Passage provided.
--------------------------------------------------

The MGB and the DENR can significantly improve access to information by publishing disaggregated data in a timely manner in a form that is usable for further analysis. Public disclosure of information will strengthen the accountability of both the MGB and the companies.


Mining companies should also be required to incorporate the impact of their operations on the vulnerabilities of the area to climate change and include this in their risk reduction strategies. The people of Sta. Cruz, Zambales living near mining operations witnessed horrendous flooding after tropical cyclone Koppu hit Luzon in 2015. In 2012, typhoons Ferdie and Gener hit Benguet. Philex Mining’s decades-old tailings dam released the biggest mine spill in Philippine history that affected the people living along Balog Creek and Agno River in northern Philippines. Had disaster risks such as these been diligently accounted for, mining-affected communities would not be suffering the brunt of the double-whammy effects of both man-made and natural disasters exacerbated by climate change.


President Duterte stated that companies should be held to international standards. One international standard that is currently being implemented by a multi-stakeholder group is the Extractive Industries Transparency Initiative (EITI). It is an international initiative to improve the governance of the extractive sector by disclosing important information and requiring companies and governments to account the payments of industries to the government.

--------------------------------------------------

Exercise prompt. Could you reproduce the passage on mining regulation from "The MGB and the DENR" to "and the companies.", swapping "disaggregated data" for "detailed data"? These entries are drawn from a separate source.

Entries from a data collection

--------------------------------------------------

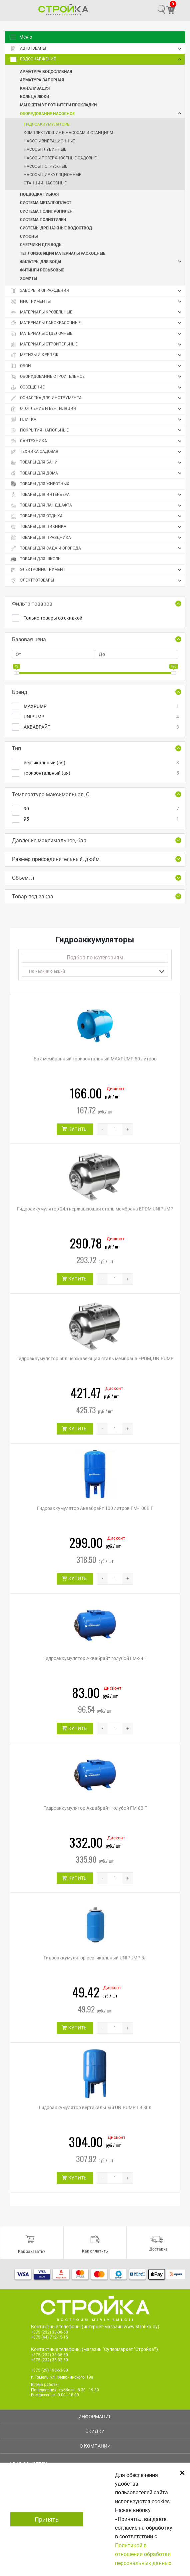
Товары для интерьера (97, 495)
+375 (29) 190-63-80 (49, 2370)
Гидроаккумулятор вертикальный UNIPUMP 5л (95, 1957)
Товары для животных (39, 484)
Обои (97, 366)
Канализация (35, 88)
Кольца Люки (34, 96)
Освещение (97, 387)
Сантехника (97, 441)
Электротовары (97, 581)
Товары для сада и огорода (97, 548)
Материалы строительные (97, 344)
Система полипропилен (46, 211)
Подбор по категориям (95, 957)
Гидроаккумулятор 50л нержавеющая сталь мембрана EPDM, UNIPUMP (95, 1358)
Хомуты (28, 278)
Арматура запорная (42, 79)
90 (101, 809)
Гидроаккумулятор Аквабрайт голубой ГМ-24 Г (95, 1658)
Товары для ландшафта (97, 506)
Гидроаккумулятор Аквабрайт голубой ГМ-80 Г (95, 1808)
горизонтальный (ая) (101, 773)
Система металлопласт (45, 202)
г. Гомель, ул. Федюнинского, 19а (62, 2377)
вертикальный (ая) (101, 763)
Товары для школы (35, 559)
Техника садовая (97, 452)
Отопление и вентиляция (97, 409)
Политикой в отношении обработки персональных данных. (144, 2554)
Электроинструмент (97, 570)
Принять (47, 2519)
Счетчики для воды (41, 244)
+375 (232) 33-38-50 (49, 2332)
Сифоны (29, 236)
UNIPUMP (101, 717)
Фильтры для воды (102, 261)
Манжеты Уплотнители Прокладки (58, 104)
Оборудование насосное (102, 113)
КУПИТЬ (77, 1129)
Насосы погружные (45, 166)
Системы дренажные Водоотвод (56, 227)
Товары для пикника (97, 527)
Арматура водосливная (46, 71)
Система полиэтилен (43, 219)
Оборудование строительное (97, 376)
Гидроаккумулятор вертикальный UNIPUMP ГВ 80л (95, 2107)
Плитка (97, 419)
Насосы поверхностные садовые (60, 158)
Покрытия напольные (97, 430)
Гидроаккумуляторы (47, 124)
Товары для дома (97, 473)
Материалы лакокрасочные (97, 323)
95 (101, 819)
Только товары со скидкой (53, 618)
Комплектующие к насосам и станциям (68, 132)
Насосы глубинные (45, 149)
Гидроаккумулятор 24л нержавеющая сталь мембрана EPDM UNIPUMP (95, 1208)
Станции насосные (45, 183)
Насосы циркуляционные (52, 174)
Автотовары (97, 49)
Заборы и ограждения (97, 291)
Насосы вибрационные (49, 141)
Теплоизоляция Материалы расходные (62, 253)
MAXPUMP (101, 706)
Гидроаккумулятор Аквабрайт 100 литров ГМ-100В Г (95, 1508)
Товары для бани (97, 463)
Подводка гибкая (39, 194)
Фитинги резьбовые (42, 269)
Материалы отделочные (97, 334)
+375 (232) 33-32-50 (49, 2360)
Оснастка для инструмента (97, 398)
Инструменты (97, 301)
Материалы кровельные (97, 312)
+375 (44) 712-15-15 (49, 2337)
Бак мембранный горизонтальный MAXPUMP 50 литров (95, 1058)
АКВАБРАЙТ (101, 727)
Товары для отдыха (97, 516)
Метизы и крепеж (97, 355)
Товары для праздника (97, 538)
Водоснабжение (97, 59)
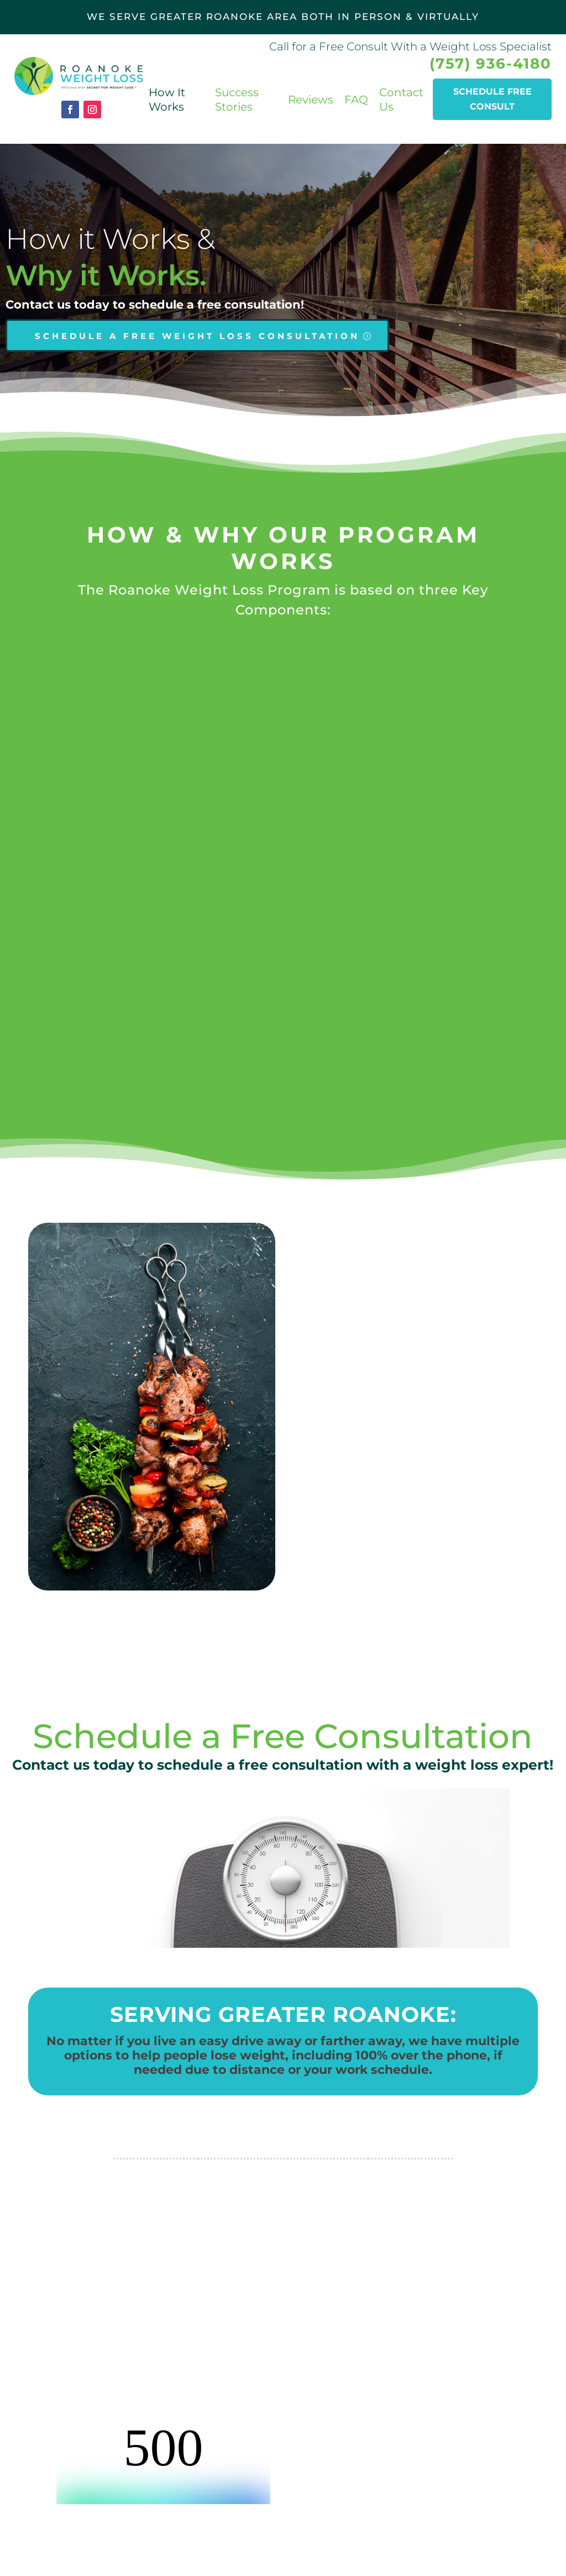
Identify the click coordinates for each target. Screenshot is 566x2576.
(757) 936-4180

--------------------------------------------------

Answer to the exercise.
The MGB and the DENR can significantly improve access to information by publishing detailed data in a timely manner in a form that is usable for further analysis. Public disclosure of information will strengthen the accountability of both the MGB and the companies.